Anche Giovanna ha vissuto un’esperienza simile. “Pensavo di essere anonima. Pensavo di essere addirittura brutta e disordinata”, dice. “Un giorno ci hanno fatto incontrare uno stilista, che ha disegnato dei turbanti da abbinare ai nostri vestiti. Le estetiste ci hanno truccate e io per un giorno, nel periodo più brutto della mia vita, mi sono sentita una diva. Ho capito che non c’era solo la malattia e che tante piccole cose potevano farmi vivere bene il cammino”.

Durante la pandemia, Acto Piemonte, in collaborazione con l’ Associazione RiDo – Ricerca per la Donna, ha aperto una fattoria sociale, chiamata il Ranch delle donne, in cui clinici e operatori cercano di ricreare un antico rapporto tra l’uomo e la natura. Di far riscoprire alle pazienti i suoni, i colori, i profumi della terra. “Abbiamo ideato un percorso dedicato alle pazienti, che comprende lezioni di yoga, percorsi nutrizionali, estetica oncologica e pet therapy”, racconta Picardo. “Credo che bisogna uscire dai soliti dogmi, che limitano il trattamento del paziente oncologico a intervento e chemioterapia, e che dobbiamo ricordarci che dietro il percorso c’è una persona, da supportare a 360 gradi”.

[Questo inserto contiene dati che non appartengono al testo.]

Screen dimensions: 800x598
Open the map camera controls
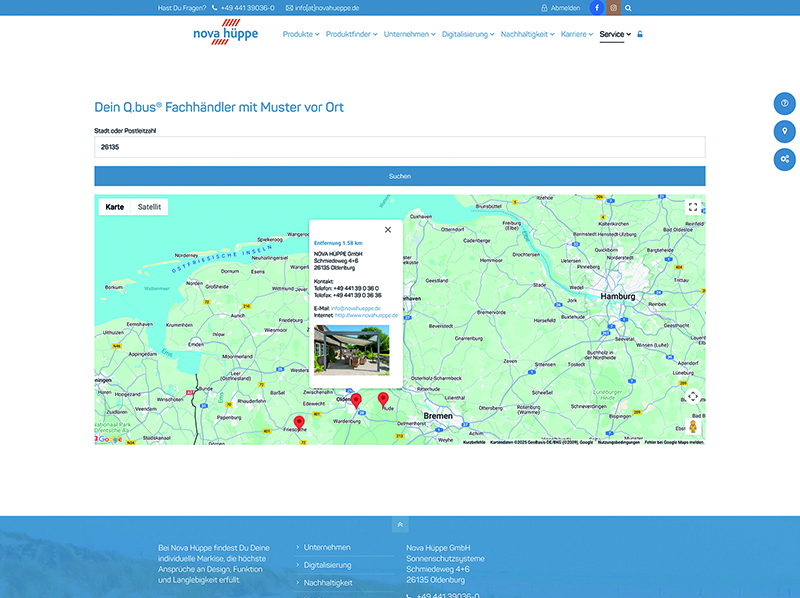pos(693,396)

Tutto questo può infondere forza e fiducia nelle donne. “Avere un tumore non vuol dire che la vita sta per finire, non vuol dire rinunciare a vivere”, dice Giovanna. “La vita è bella e dobbiamo continuare a far parte del mondo, senza farci abbattere dalla paura dagli effetti della terapia. Dobbiamo guardare avanti”.